005: Sinking Into the Grass By the Sea

INTRO

May, and spring has finally made an appearance. On my balcony, things are growing. Basil, thyme, rosemary, lettuce, radishes, courgettes, two types of cucumber, and one very small orange tree with anxiety. I love my anxious orange tree. If the squirrel that hangs out on my balcony dares to hurt it I will be getting a lovely new pair of squirrel-fur gloves.

I've been using my days off to go for long walks along the coast, and trying to think more about how we connect with nature, and how to recapture a child's sense of the natural world. Big thoughts, with few clear answers. They help my characters to come alive around me. This will all make sense eventually; trust me.

There is a joy to being outside, alone, all day. To walking between places one largely sees as islands centred around train stations. Dunbar is a lovely little town, 20 minutes from Edinburgh by train; North Berwick the same. To walk from one to the other is to connect them, and build a sense of how our little urban islands sit on something larger, older, and slower.

The sea near Dunbar, very blue. The sky is clear and cloudless.
Last week’s offices.

> [INSTRUCTION] Write the next part of the spring walking piece, picking up right after its final line. The listing that comes next is separate material and has no connection to the spring walking piece.

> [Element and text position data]
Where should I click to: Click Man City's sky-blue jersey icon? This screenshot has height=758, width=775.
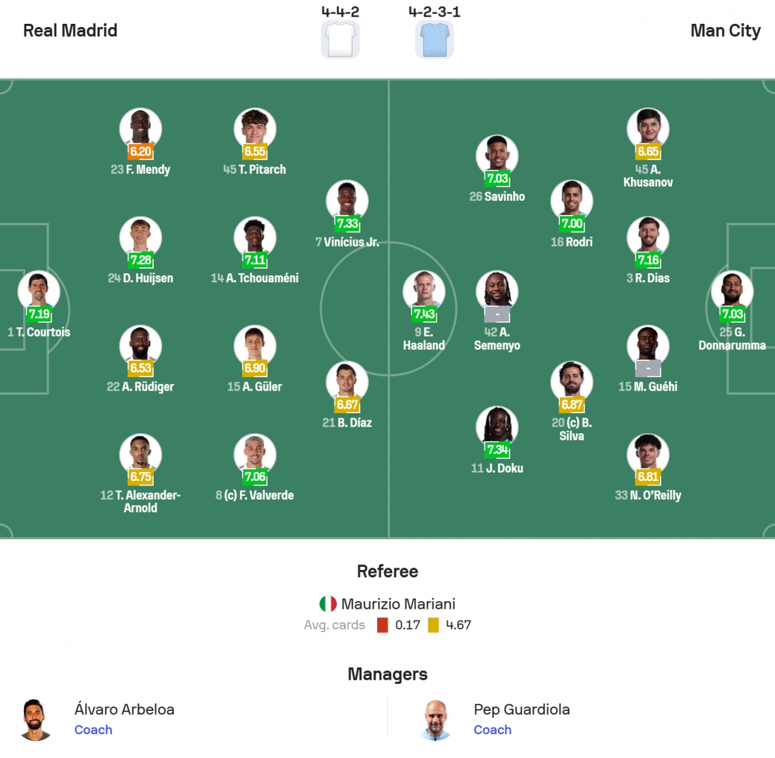[435, 39]
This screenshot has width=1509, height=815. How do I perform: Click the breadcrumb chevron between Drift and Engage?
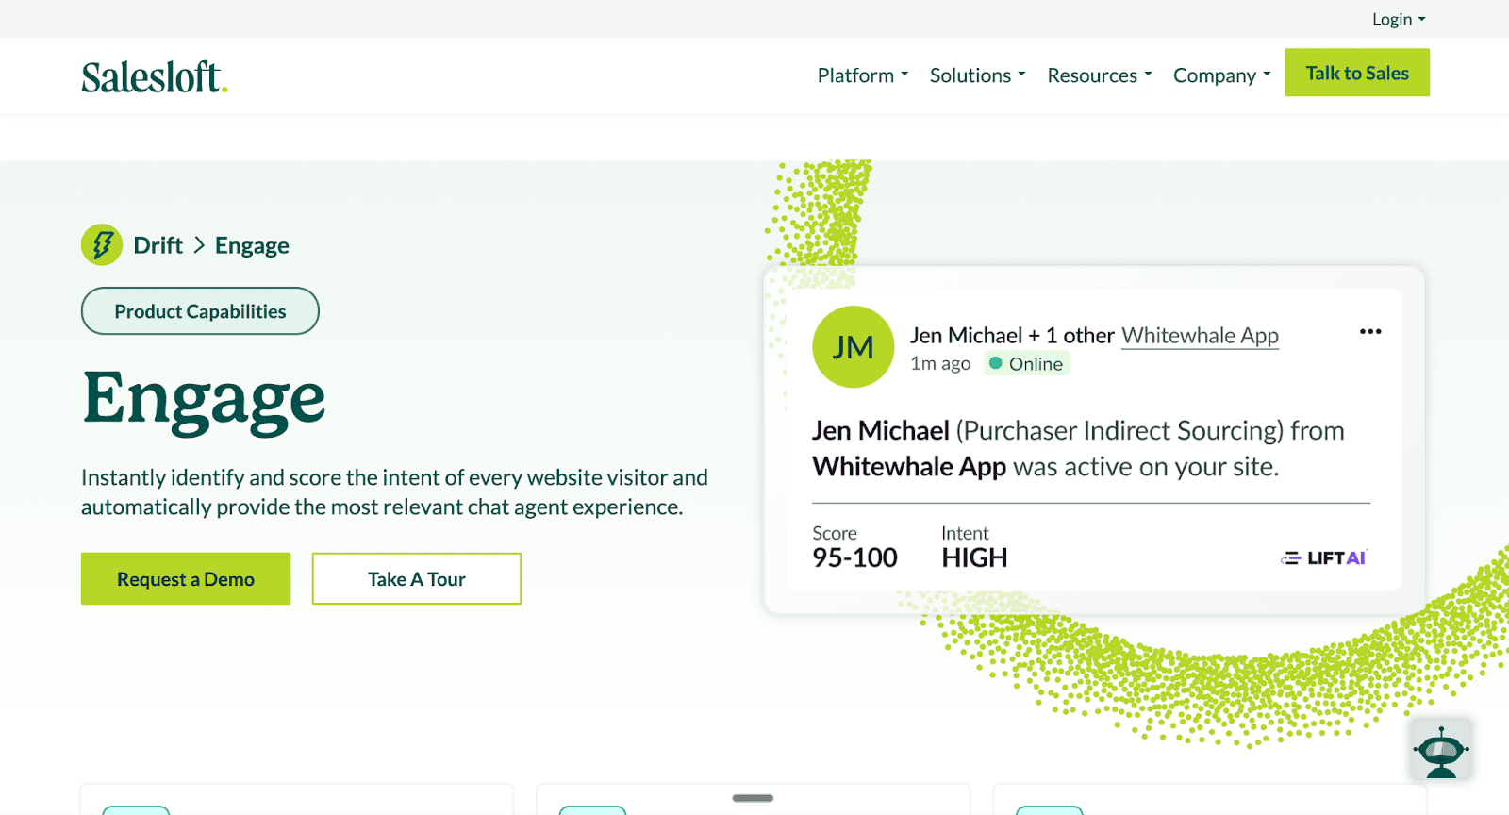tap(198, 245)
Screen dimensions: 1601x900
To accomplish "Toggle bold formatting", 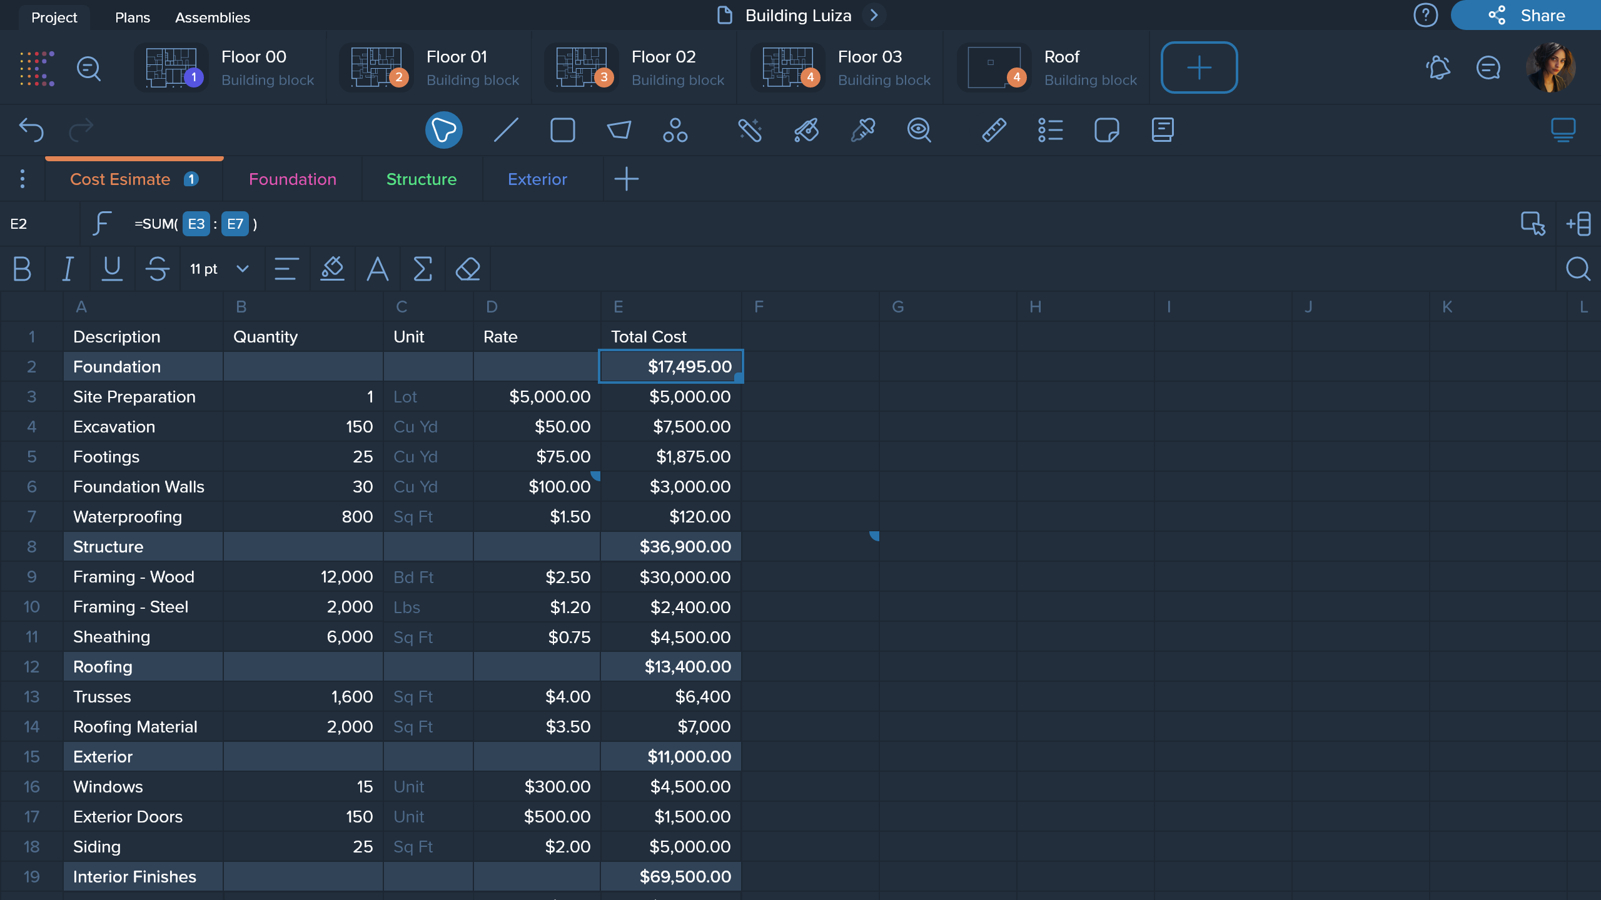I will [23, 269].
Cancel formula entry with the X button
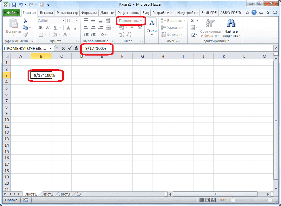Viewport: 281px width, 206px height. click(63, 48)
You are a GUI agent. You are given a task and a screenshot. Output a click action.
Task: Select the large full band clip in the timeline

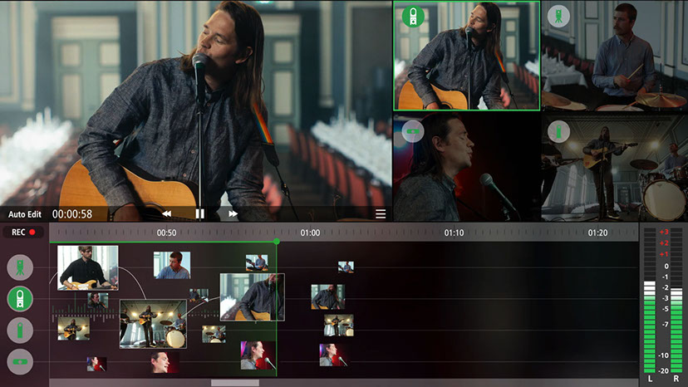(152, 324)
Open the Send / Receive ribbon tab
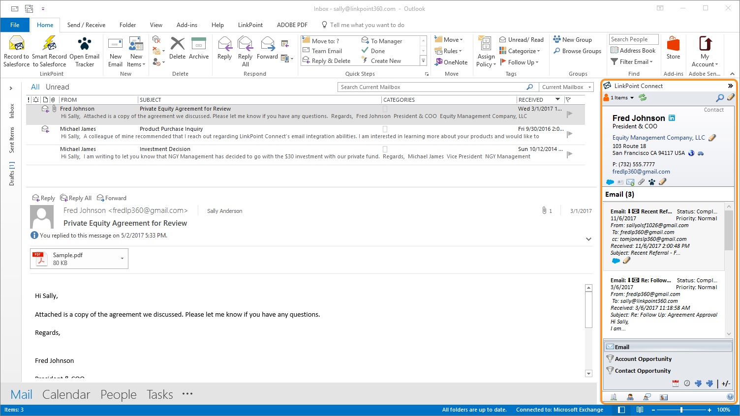 [x=86, y=25]
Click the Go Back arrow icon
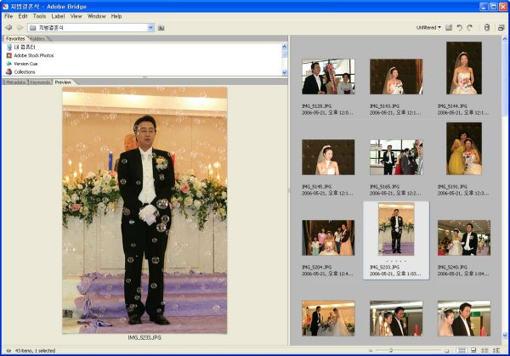The height and width of the screenshot is (356, 510). [x=8, y=27]
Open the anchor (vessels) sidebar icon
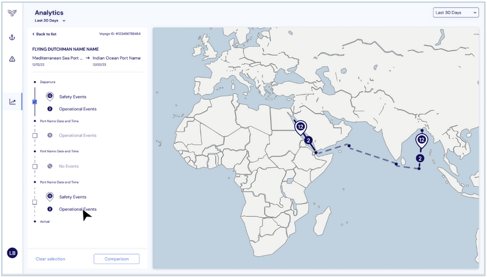The image size is (487, 277). tap(12, 38)
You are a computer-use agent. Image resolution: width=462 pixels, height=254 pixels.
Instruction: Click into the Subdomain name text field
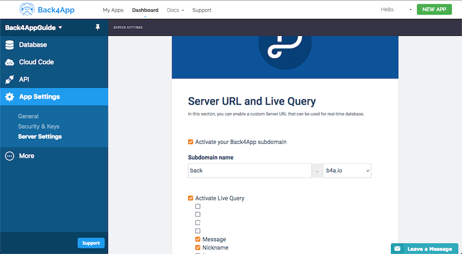(249, 171)
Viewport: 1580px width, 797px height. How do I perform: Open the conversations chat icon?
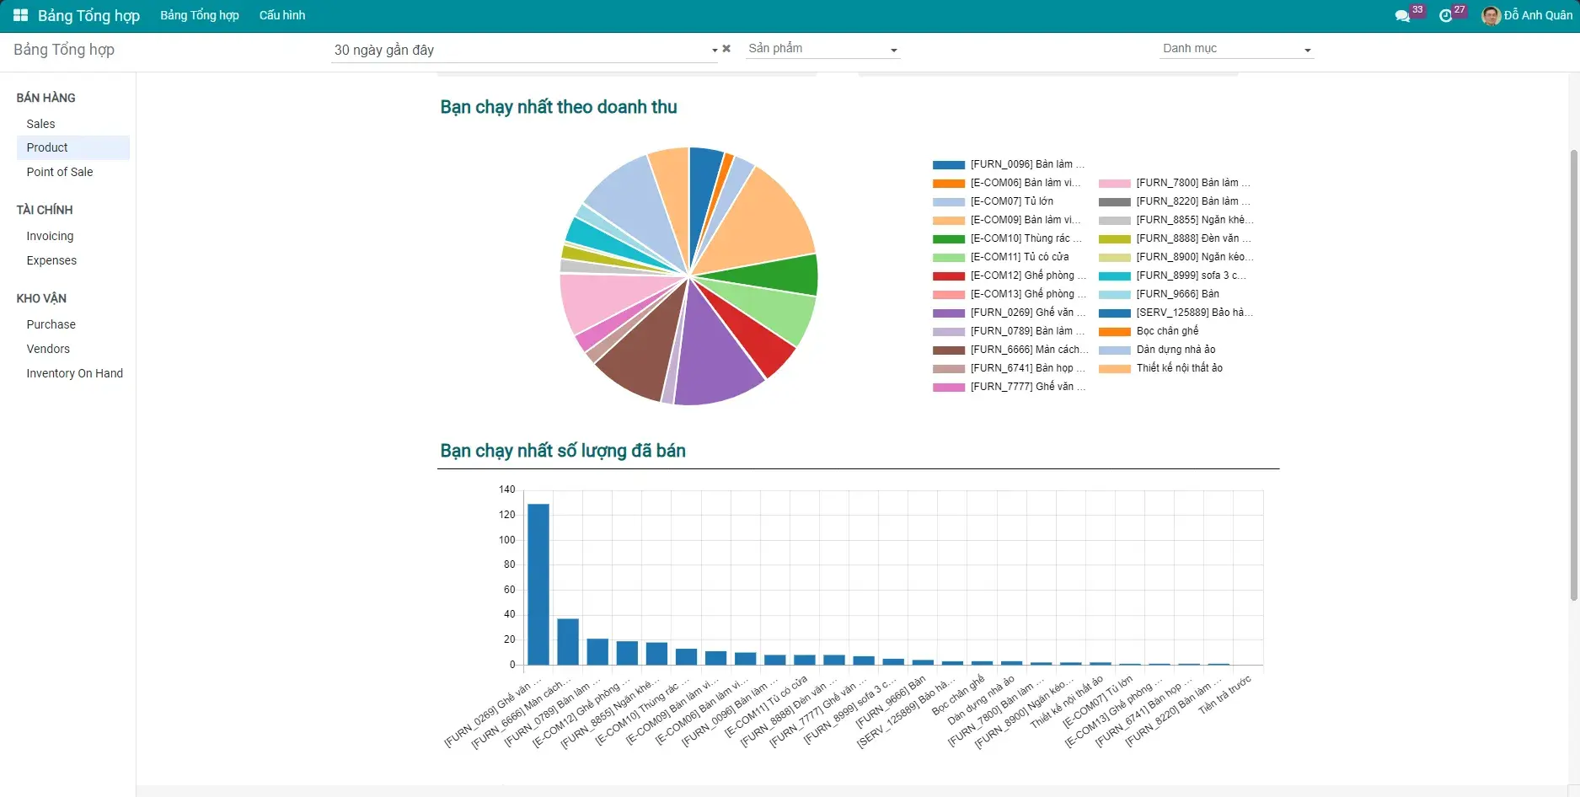coord(1401,16)
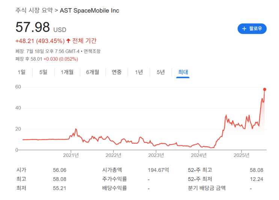Click the AST SpaceMobile Inc title
Screen dimensions: 279x200
(89, 10)
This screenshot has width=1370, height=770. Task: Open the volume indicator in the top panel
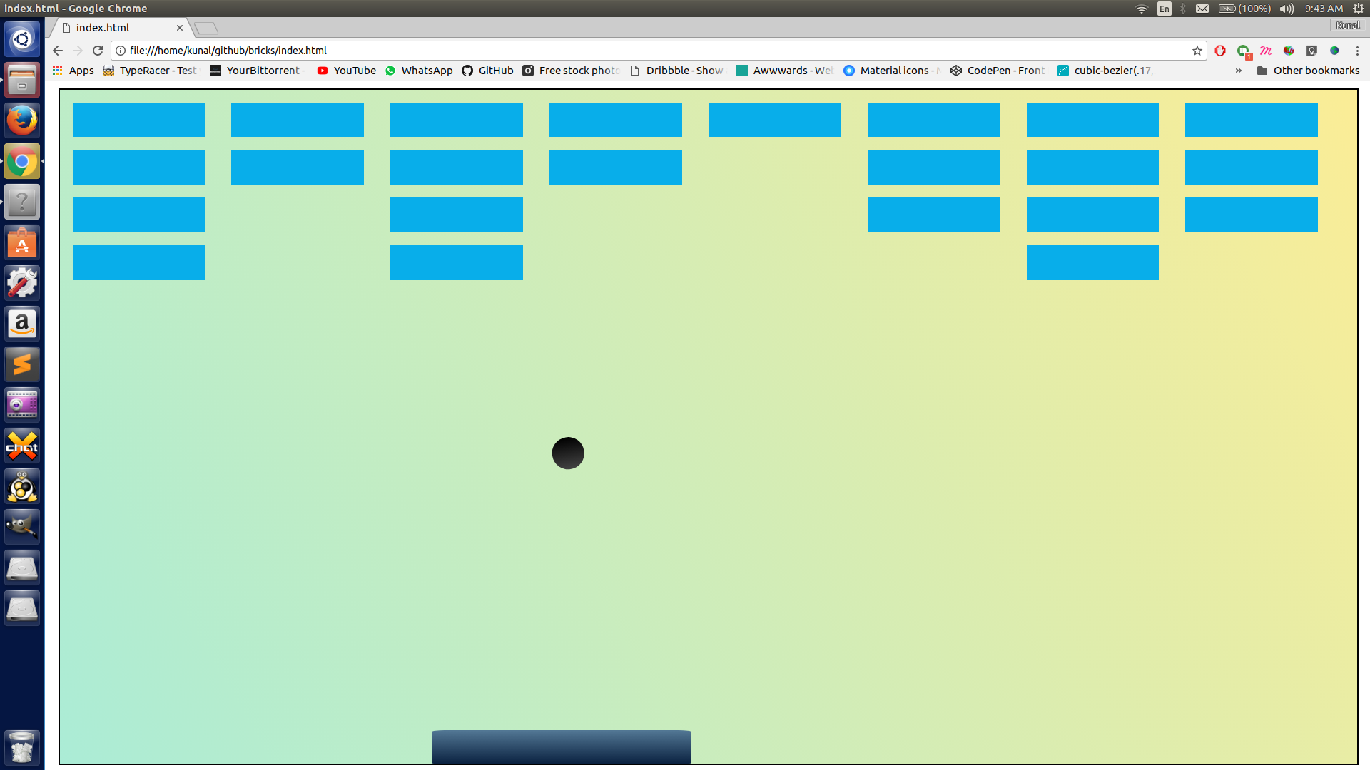(1287, 9)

> [RESPONSE TO THIS TASK]
25km is a nice, comfortable day's walk, with time to stop, to greet passing butterflies and birds, to lie down in the grass at the crest of the beach and close your eyes and listen. I come home tired, sunburned, and better feeling how I fit into the world around me.

There is time to pause in a village, wandering into a pub for a pint and a moment’s conversation with a stranger, to write a page and then move on, back to the trees and the coast. It is nice to slow down, sometimes.

A particularly characterful tree stump
A photograph of one of the main characters of Project RS, caught napping somewhere near North Berwick.

THE NEWS

May offers a new experience: The Restaurant at the Edge of the World, by me and Kelsi Jo Silva, has been shortlisted for the Leeds Book Awards! Later this month, I along with several other cool and exciting authors, get to go down to Leeds for a day of talking to school children and finding out which of us have won awards.

The shortlists have been assembled by librarians, but the awards themselves are all voted for by the children. I think that's neat, and how more awards for children's fiction should be organised. And also, I've never wanted to win an award more than this.

A handy shareable graphic stating that THE RESTAURANT AT THE EDGE OF THE WORLD, by Oliver Gerlach and Kelsi Jo Silva, has been shortlisted for the Leeds Book Awards.
Is the logo an owl or a moth? Whatever it is, it's a friend.

What sort of misadventures will I have on the way? Will we win an award? What happens when you let this many authors loose in Leeds on a Tuesday? Come back next month to find out What I Did.

WHAT AM I WRITING?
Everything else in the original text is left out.